To cheerier matters. Here's some Hershey Park pictures, mostly roller coasters.
SkyRush is another new-to-us roller coaster. Its theme is, of course, airplanes? It is; you can see the wings on the row signs, and the station announcements are accompanied by those bing-bong chimes of secret airport/airplane signalling and all that. Believe it or not, it's only in the last decade that Hershey Park has decided all their rides should have a candy theme!
And then in a nearby games hall we discovered a pinball machine! We would have certainly played a game except we couldn't figure a way to buy, like, five dollars worth of games. The conversion to a cashless park has made it impossible to just play a couple games. (The high score tables were appealingly low, but depending on the game's condition that might be because it's impossible to score the really high points we can do at our home venues.)
And now one of the rides we absolutely, positively, must ride when we're there: Tiny Tracks Lightning Racer, the racing coasters!
Here we are after riding one side of the tracks; you can see the Thunder and the Lightning trains. We had, again, walk-on rides to both sides and resolved to make this our last ride of the night, before the fireworks began. We failed in this, because I got us lost and wasted our time.
There's a photo op outside with fake car fronts. You see in the above picture the trains had this old-fashioned-style fence; possibly the photo op uses the design of a now-retired train.
The Wild Mouse was a wonderfully well-run coaster; despite the long line it moved very fast, because they load people and dispatch them fast. The queue also has a bunch of signs from Victor Pest Control that is all ha ha, very funny, selling ways to catch and kill mice on the roller coaster ride. Great.
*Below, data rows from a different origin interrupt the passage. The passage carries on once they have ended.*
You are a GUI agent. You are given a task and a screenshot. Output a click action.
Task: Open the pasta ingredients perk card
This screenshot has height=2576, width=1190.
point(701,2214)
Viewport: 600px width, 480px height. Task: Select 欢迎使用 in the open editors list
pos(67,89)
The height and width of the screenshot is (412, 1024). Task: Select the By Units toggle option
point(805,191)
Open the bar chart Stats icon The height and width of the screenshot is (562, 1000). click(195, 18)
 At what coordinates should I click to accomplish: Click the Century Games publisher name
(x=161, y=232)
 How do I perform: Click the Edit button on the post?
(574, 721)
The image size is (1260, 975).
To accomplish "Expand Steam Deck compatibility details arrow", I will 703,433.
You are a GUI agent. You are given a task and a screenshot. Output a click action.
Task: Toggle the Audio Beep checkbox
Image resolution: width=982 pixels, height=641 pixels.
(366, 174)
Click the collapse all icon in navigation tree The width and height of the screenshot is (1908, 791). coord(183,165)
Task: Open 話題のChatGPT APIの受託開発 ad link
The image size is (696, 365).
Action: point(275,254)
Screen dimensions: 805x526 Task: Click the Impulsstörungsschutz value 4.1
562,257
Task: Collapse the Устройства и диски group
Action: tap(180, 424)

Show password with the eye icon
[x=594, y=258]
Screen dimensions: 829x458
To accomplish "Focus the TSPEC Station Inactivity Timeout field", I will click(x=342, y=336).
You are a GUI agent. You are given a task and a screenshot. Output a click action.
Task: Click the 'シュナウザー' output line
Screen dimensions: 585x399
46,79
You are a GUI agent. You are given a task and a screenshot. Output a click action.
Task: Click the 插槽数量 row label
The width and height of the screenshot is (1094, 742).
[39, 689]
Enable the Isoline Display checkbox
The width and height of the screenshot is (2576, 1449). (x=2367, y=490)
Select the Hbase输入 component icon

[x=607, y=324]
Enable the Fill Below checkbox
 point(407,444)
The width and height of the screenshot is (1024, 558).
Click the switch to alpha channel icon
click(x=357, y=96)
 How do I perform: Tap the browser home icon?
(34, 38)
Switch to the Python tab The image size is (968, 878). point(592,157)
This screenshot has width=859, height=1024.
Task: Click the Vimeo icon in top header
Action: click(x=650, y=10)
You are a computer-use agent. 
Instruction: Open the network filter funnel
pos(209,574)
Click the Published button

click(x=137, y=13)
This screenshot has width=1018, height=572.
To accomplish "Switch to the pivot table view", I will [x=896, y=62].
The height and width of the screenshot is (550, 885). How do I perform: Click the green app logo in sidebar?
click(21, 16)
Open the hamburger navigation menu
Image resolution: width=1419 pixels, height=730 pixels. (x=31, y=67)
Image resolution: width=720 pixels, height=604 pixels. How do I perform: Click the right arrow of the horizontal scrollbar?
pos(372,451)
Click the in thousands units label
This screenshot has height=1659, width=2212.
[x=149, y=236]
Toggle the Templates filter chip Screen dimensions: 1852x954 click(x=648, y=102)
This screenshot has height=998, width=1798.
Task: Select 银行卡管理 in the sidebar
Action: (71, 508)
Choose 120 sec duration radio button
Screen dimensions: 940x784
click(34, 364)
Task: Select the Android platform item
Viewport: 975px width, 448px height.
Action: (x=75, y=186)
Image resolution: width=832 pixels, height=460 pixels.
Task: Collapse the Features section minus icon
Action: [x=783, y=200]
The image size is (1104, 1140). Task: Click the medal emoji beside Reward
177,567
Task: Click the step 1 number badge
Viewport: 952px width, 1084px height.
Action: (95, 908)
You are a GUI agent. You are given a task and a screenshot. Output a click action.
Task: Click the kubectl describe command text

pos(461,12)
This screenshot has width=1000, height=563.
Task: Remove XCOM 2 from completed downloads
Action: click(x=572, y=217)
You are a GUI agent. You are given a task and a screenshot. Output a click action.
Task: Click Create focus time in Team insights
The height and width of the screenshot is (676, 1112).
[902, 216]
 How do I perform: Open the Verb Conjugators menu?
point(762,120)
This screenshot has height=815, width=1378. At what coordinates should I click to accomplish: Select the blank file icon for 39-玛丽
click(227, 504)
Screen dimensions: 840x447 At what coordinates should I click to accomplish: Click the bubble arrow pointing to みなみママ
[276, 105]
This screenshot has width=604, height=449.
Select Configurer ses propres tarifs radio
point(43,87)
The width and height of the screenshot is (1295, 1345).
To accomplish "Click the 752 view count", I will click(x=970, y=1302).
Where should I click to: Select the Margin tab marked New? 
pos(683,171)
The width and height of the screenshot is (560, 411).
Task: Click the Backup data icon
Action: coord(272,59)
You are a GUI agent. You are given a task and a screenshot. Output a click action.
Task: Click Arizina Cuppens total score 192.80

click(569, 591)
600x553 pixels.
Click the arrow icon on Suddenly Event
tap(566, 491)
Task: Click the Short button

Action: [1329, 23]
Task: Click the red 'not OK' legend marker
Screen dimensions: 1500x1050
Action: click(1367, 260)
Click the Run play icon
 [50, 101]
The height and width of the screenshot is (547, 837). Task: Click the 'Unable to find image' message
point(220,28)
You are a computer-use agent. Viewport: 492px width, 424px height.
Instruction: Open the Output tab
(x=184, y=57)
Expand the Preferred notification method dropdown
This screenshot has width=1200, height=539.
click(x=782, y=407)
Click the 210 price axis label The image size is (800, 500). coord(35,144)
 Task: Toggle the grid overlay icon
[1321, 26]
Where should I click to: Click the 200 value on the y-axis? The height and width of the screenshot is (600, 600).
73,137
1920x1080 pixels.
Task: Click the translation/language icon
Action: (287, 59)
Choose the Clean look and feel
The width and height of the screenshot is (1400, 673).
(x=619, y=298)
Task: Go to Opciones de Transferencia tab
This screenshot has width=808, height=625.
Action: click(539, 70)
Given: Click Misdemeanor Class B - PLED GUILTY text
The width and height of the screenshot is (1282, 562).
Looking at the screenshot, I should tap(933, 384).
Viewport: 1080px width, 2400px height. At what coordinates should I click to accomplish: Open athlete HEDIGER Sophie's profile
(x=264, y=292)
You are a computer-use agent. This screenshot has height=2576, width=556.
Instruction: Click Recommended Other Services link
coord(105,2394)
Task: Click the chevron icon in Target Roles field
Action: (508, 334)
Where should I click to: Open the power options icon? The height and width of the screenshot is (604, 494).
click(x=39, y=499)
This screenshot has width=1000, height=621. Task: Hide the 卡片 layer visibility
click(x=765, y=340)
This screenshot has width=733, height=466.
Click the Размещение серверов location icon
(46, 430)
This moment at the loading station for the Wild Mouse just caught me, somehow. I think just the expressions of the ride op and the person gazing over at the platform and the way the outstretched hand seems to touch the wire and everything fits together somehow.
Finally we got back around for Comet, the oldest roller coaster at HersheyPark. I'd get a shirt with the Comet logo as my big park souvenir; it's a good-fitting one.
So do you think the Sooper Dooper Looper ride opened in the 1970s? Why, what makes you think this corkscrew ride did that?
It did open 1977. I appreciate that they've embraced the 70s-ness of the ride and embraced the earth tones for painting the cars and for the station.
Back to that Milton S Hershey statue for a fresh picture in the daylight.
And here's an elk statue that Milton S himself picked out in 1913. Until 1978 it was at the park's original entrance, near the Kissing Tower; after that it was moved to near the bridge to ZooAmerica, the North American Wildlife Park.
Trivia: Apollo 8's first stage hit the ocean nine minutes after launch, at 32.2040 degrees north latitude and 74.1090 degrees west longitude, 353,5 nautical miles from the launch site. The second stage hit the ocean at 19 minutes 25 seconds after launch at latitude 31.8338 degrees north, longitude 37.224 degrees west, 2,245.9 nautical miles from the launch site. Source: Apollo by the Numbers: A Statistical Reference, Richard W Orloff. NASA SP-4029.
Currently Reading: The Martians: The True Story of an Alien Craze That Captured Turn-of-the-Century America, David Baron. This is a really good book, just a delight reading.